We were greeted by the Chaplain, the Revd. Ray Jones, who spoke about the church. The organ, which possibly came from a country house, was given in memory of a lieutenant who died in the war.  It stands in a tiny chamber behind the south choir stalls and bears no maker's name, but recent opinion strongly suggests Bevington circa 1880.  The organ was demonstrated by our President and in total contrast to what we had just heard in the cathedral we found ourselves listening to a typical pleasing Victorian village church organ.  It is a single manual instrument with tracker action, the specification being:-

 

                                                Open diapason             8

                                                Stopt flute                   4

                                                Bell Gamba                  8

                                                Stopt diapason bass     8

                                                Stopt diapason treble    8

                                                Principal                       4

                                                Mixture

                                                Pedal Bourdon - one octave also playable on the manual

 

Our final visit of the day was to see the historical Van Peteghem organ in St. Martin’s Haringe, where we were greeted by the parish priest, Father Jozef Van Acker. He explained that the present church dates from the 11th century, but earlier foundations dating from 847 have recently been discovered.  It has many interesting features, not least, of which is the magnificent organ case and gallery.

Haringe Organ Case

The organ was built in 1778 by Pieter and Lambert-Benoit Peteghem and has escaped any modification or revoicing, making it unique among Belgian organs.  Organists of international repute take part in the recital series given each summer. The specification was given to us, but is repeated here because of its historical significance.

 

Great (C-e3)                            Positif (c-e3)                Pedal (Echo)

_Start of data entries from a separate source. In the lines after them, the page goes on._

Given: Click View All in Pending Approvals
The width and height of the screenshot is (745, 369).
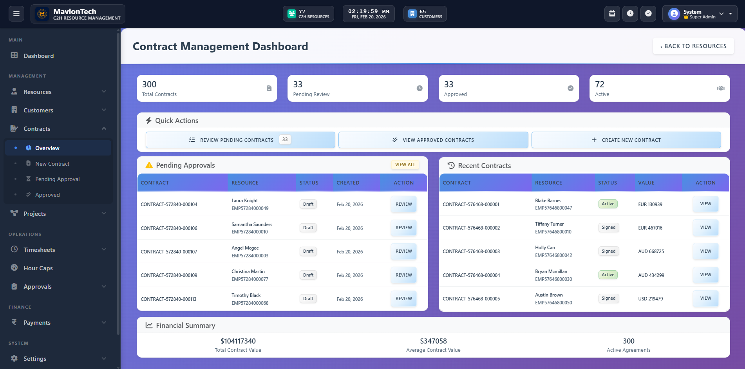Looking at the screenshot, I should pos(405,165).
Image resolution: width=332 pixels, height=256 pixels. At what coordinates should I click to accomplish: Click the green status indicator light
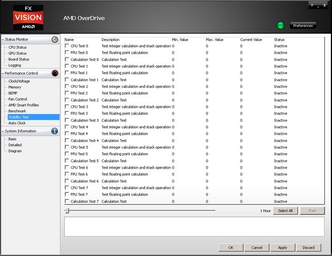pyautogui.click(x=281, y=25)
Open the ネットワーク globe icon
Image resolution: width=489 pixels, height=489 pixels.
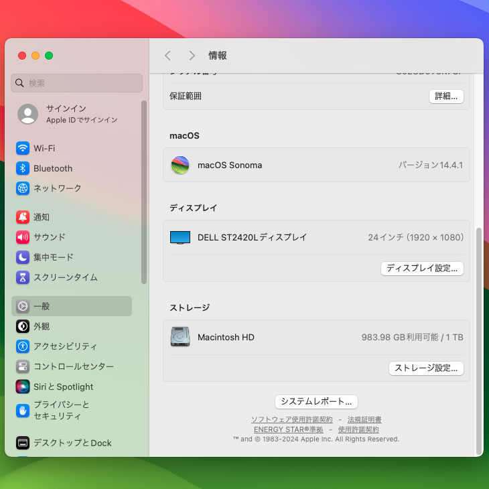23,188
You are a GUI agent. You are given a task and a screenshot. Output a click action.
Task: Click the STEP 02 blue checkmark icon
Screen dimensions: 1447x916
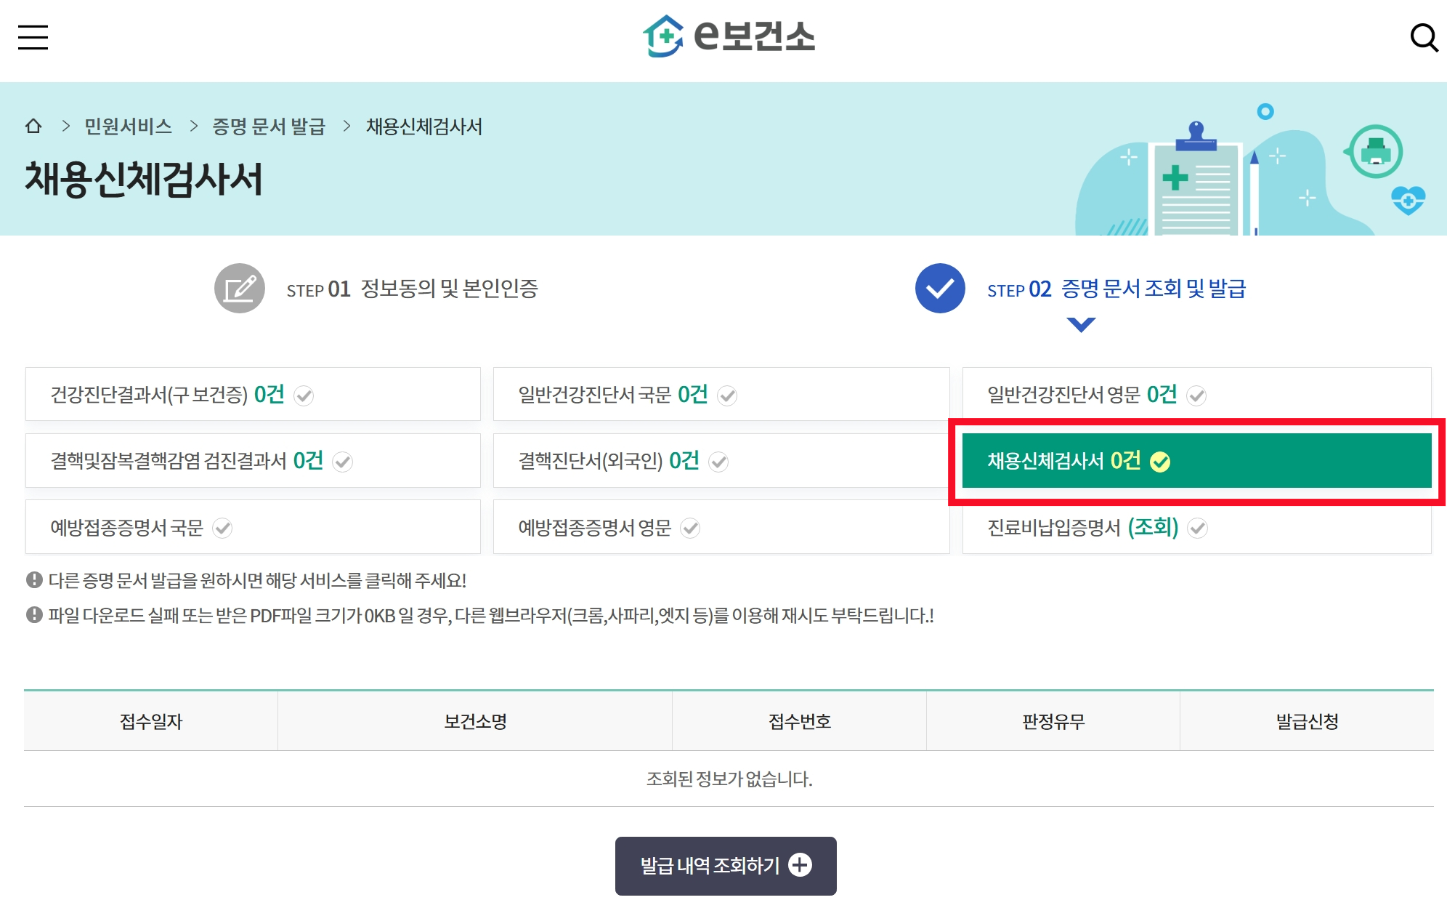coord(939,289)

Bourdon                 16              Gedekt             8          Bourdon et Flûte  8+4

Montre                   8                Prestant            4          Echo de Cornet    111

Bourdon                 8                Flûte                4

Prestant                  4                Nazard            3         

Flûte                       4                Doublette        2

Nazard                   3                 Tierce             1 3/5     Tambours

Doublette               2                Fourniture       11          Tremblant royal

Quarte de Nazard  2                 Cornet             111       Tremblant doux

Tierce                     1 3/5          Trompette       8 B/D    Rossignol

Fourniture               111            Cromhorne      8          Shift Coupler

Cymbale                 11

Cornet                    V

Sexquialter             11

Bombarde             16

Trompette              8 B/D

Voix Humaine         8

Clarion                   4 B

 

It should be explained that the pedal/echo is controlled by 15 small wooden studs and is intended to play a simple melodic line only, perhaps plainsong, and not a bass part. Father Vormezele, the parish priest at the time, was suffering from tuberculosis, but put in hand the building of the organ and paid for it.  He died two days after it was first played on 17th April 1779.

     

Dirk Coutigny, the organist of the church who is also Director of Ypres Chamber Choir, demonstrated that this is the perfect instrument for French baroque music by playing movements from the Organ Mass on the 8th tone by Michel Corrette (1709-95), followed by three short pieces by Abraham Van den Kerkhoven.  Few of us can have heard such authentic sounds, from the Voix Humaine to the brilliant choruses.  It was an unforgettable experience.

     

Our President, Andrew Cesana had everything under perfect control except the dull wet weather.  On behalf of us all Michael Cooke expressed our grateful thanks to him for arranging such a memorable trip.